Abaixo Assinado
Vimos, por meio deste ofício, encaminhar ao STF – Supremo Tribunal Federal a insatisfação com a rejeição da proposta apresentada pela Fenajufe e Sindjus/ DF, consensuada entre as entidades, de reajuste, no Fórum de Carreiras do CNJ.
O Sindijufe-MT destaca a necessidade de acolhimento, pelo STF, da proposta de implementação do AQ em 2025 ( PL 3084/2025), de uma recomposição de 5% no Vencimento Básico (VB), a partir de janeiro/2026, a elevação da GAJ de 140 para 165 e neste espaço orçamentário incluir a sobreposição de um padrão entre a tabela de técnicos e analistas do PJU, iniciando o retorno da sobreposição, demanda justa, pois esta é a proposição mais adequada para a categoria, neste momento, conforme as diretrizes por ela aprovadas na Plenária de Belém do Pará em 2023, cujo documento foi protocolado no STF em dezembro naquele mesmo ano.
A manutenção dos compromissos firmados pelo Ministro Barroso com a Fenajufe e sindicatos a ela filiados, resgataria e retratará desta forma, a confiança que podemos depositar em mesas negociais desta monta.
A importância de construir pontes que reforcem o republicanismo das instituições é fundamental para as relações institucionais e sociais, que são contínuas e devem expressar respeito e compromisso com a realização de justiça no PJU, começando em casa e a estendendo à sociedade brasileira, composta majoritariamente de trabalhadores.
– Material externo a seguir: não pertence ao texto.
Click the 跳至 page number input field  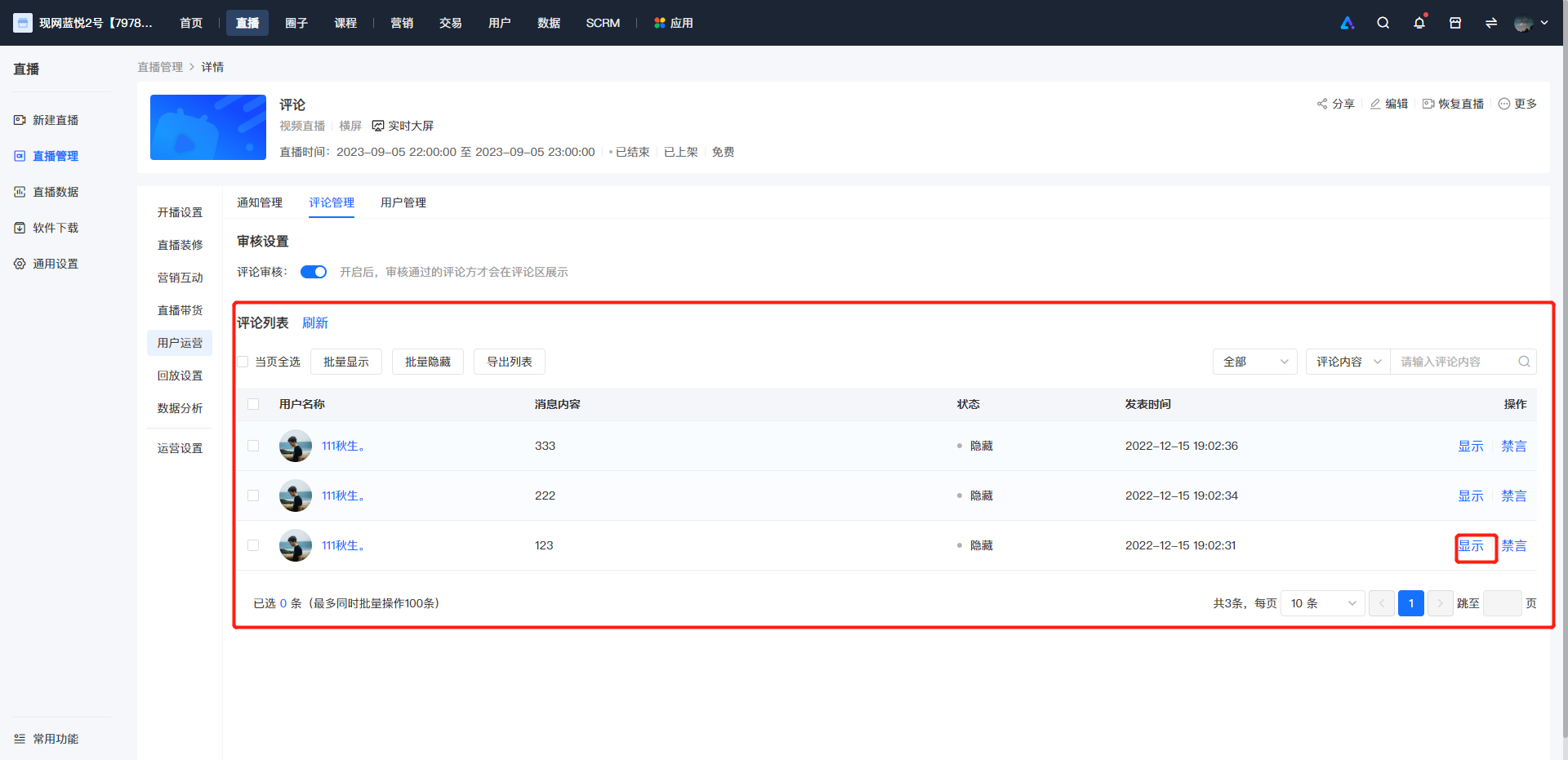point(1502,603)
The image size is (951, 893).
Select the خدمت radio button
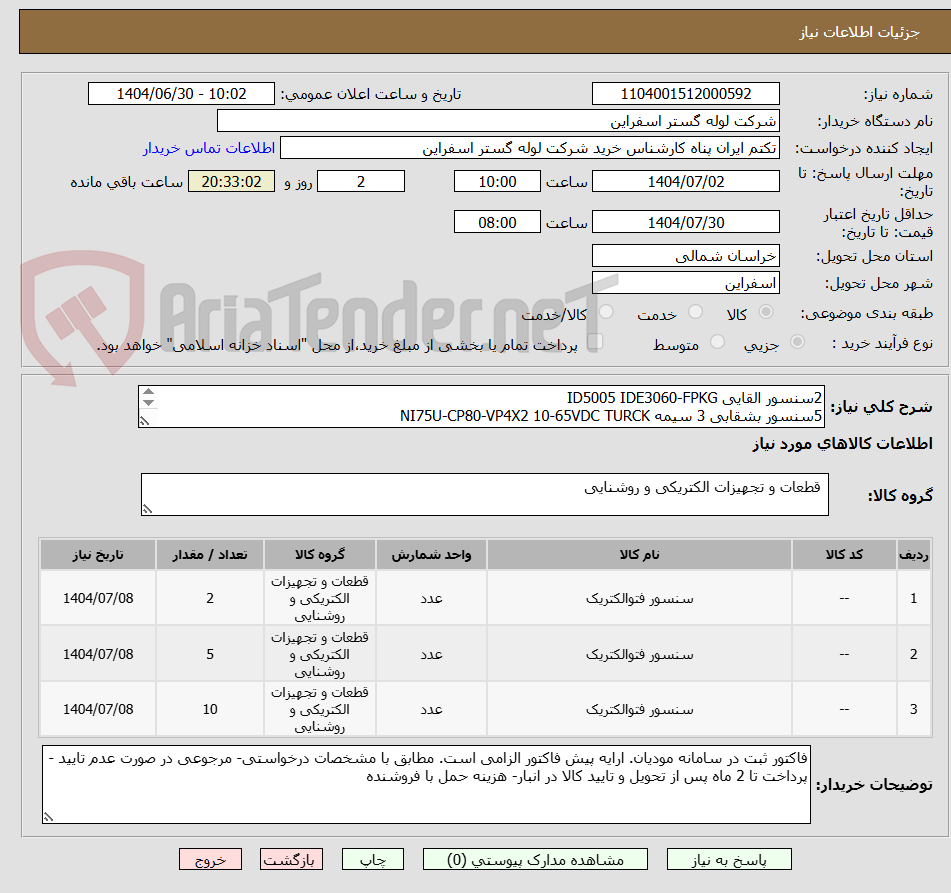point(695,311)
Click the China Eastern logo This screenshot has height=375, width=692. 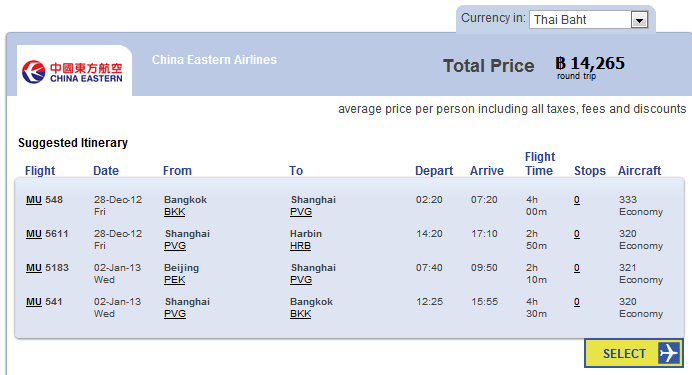coord(72,71)
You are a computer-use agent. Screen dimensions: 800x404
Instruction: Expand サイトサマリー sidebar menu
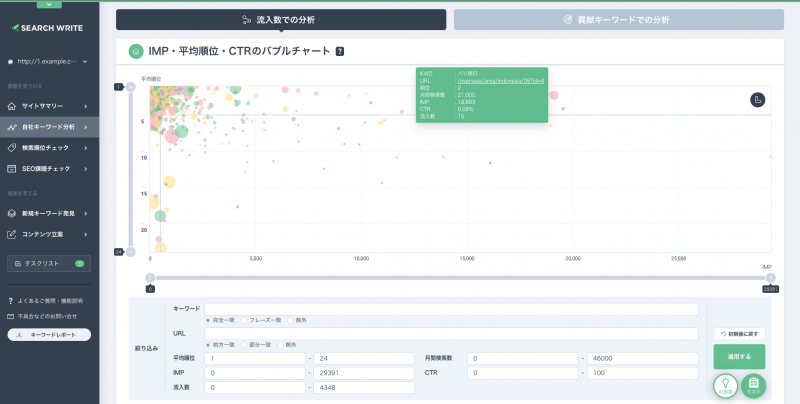click(49, 106)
No documento da Fenajufe constam:
● Pelo reajuste de 15,93% — decorrente da elevação da Gratificação de Atividade Judiciária (GAJ) para 165% e da aplicação de 5% sobre o Vencimento Básico (VB) — com vigência em janeiro de 2026.
● Vigência do adicional de qualificação (AQ) cuja implementação já se encontra em tramitação no Congresso Nacional por meio do PL 3084/25 encaminhado pelo próprio STF, com previsão de pagamento ainda em 2025.
O Sindijufe ainda acrescenta e reforça a importância da valorização dos Auxiliares Judiciários, categoria que soma aproximadamente 200 servidores no país. Mesmo sendo um grupo pequeno, o sindicato defende que seu trabalho é essencial para o funcionamento da Justiça e que o reenquadramento é uma medida justa e necessária para corrigir distorções históricas na carreira. O impacto financeiro pode ser diluído ao longo do tempo, mas o efeito positivo para os servidores e para a qualidade do serviço público será imediato, garantindo reconhecimento e dignidade a esses profissionais que atuam na base do Judiciário.
Agradecemos pela atenção e permanecemos à disposição para quaisquer esclarecimentos.